I can't cry, ever since he told me if I ever cried, he'd give me a reason to cry over. All this grief has occupied and consumed me whole. There is this lump in my throat that's choking me, it never goes away

lostwanderer

S&W, I have no words but my heart aches hearing of this experience.  That sounds awful and painful and confusing and scary

Kizzie

Personally I would listen to my gut as ignoring how you feel may end up being dangerous for you. Typically at colleges there are counselors who can likely give you some guidance to figure this all out. It might open up options for you you don't even know are available such as subsidized housing and education if you were to choose to leave for example. They may tell you how to report your F for coercive control (see https://psychcentral.com/health/coercive-control) which is what it sounds like he is using with you.

Whatever you choose to do please be safe  :hug:

Dante

For what it's worth, I can relate to a couple of things in your post. 

First, it is so true that people only understand the physical part of the struggle.  I present as a reasonably functional adult; I have a family, I have a job.  I am lucky and I know it.  I also struggle with crippling anxiety, panic attacks, emotional flashbacks, toxic shame, and existential loneliness (even though I have a family, I feel completely alone in the universe).  No one sees that and I get no credit for the days when getting out of bed is all I can do.  I've heard others have problems with vets who take issue with C-PTSD because "how can you have PTSD when you never got shot at).

Second, I had a similar experience at college.  Panic attack in the middle of the night (thought I was having a heart attack), and called my parents.  Back then, I still thought they gave a hoot about me.  My father answered the phone, asked me why I was bothering him in the middle of the night and (my recollection, but it's a bit hazy because I dissociate pretty bad most of the time) hung up on me.

And I get the lump as well.  I've had it for a few years now.  I thought there was something wrong like cancer, but it's "just" a form of armoring.  Makes it hard to swallow sometimes.

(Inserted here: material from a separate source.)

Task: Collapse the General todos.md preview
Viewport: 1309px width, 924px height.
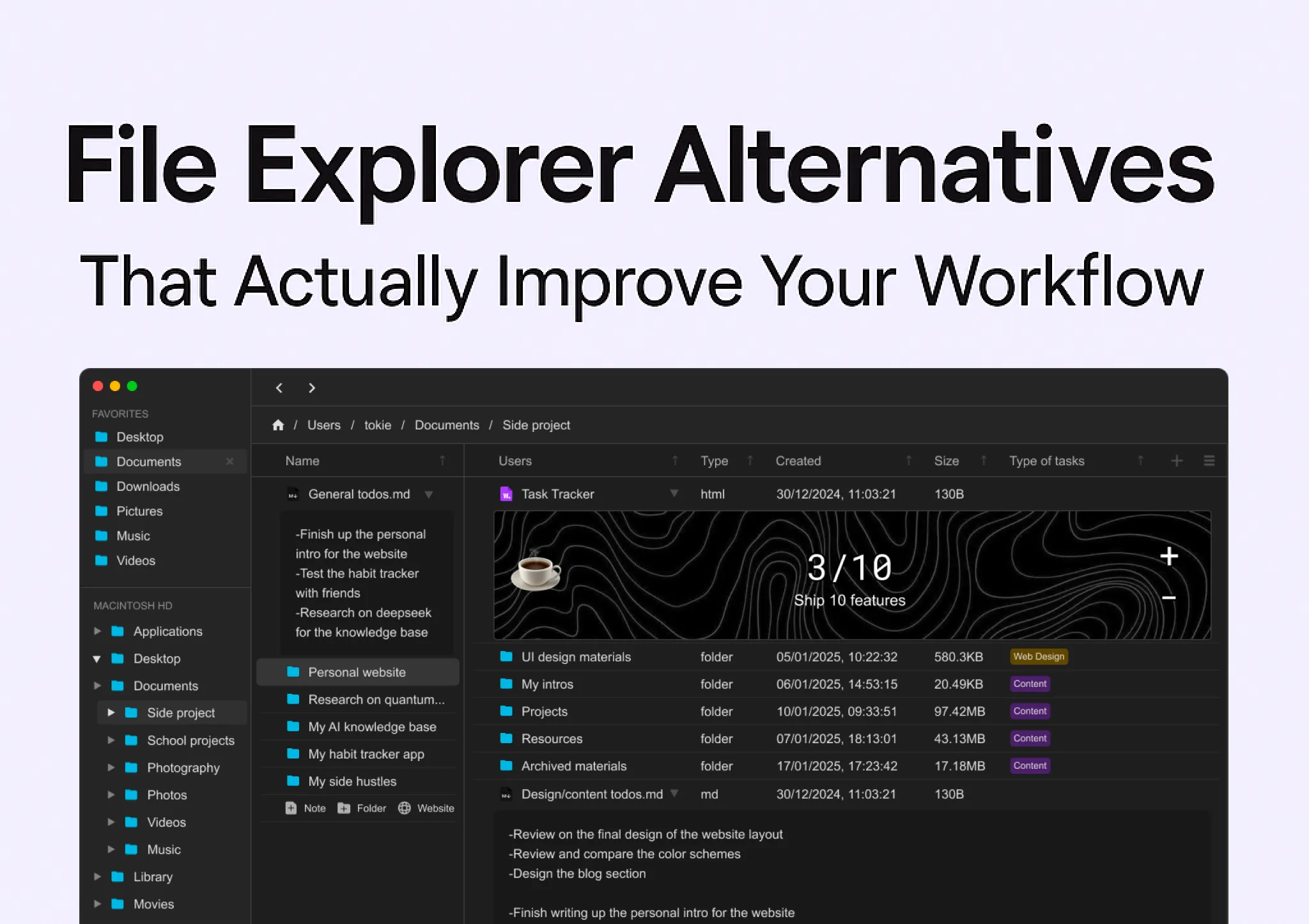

I did see the college therapist for awhile.  And it was helpful.  I'm not sure there's a point to my sharing except to say I hear you and can relate to some of what you wrote, and Kizzie has some really good advice.

Chart

Sunshineandwarmth, I'm so sorry to read what you are experiencing. It seems your father is very uncaring. It seems to me that you are being abused and not getting the care and support you need and deserve. Realize that you are facing something extremely difficult for you. Your stress and anxiety are "normal" reactions to your situation. I agree with Kizzie's advice. Can you try to find someone at school or elsewhere you can talk to and ask for help?
Sending support.

Lakelynn

dear sunshineandwarmth,

please, please, please reach out to someone you trust at your college. With increased awareness of safety issues, both at school and at home, someone will hear you and guide you to a resource. You deserve more than you are currently getting.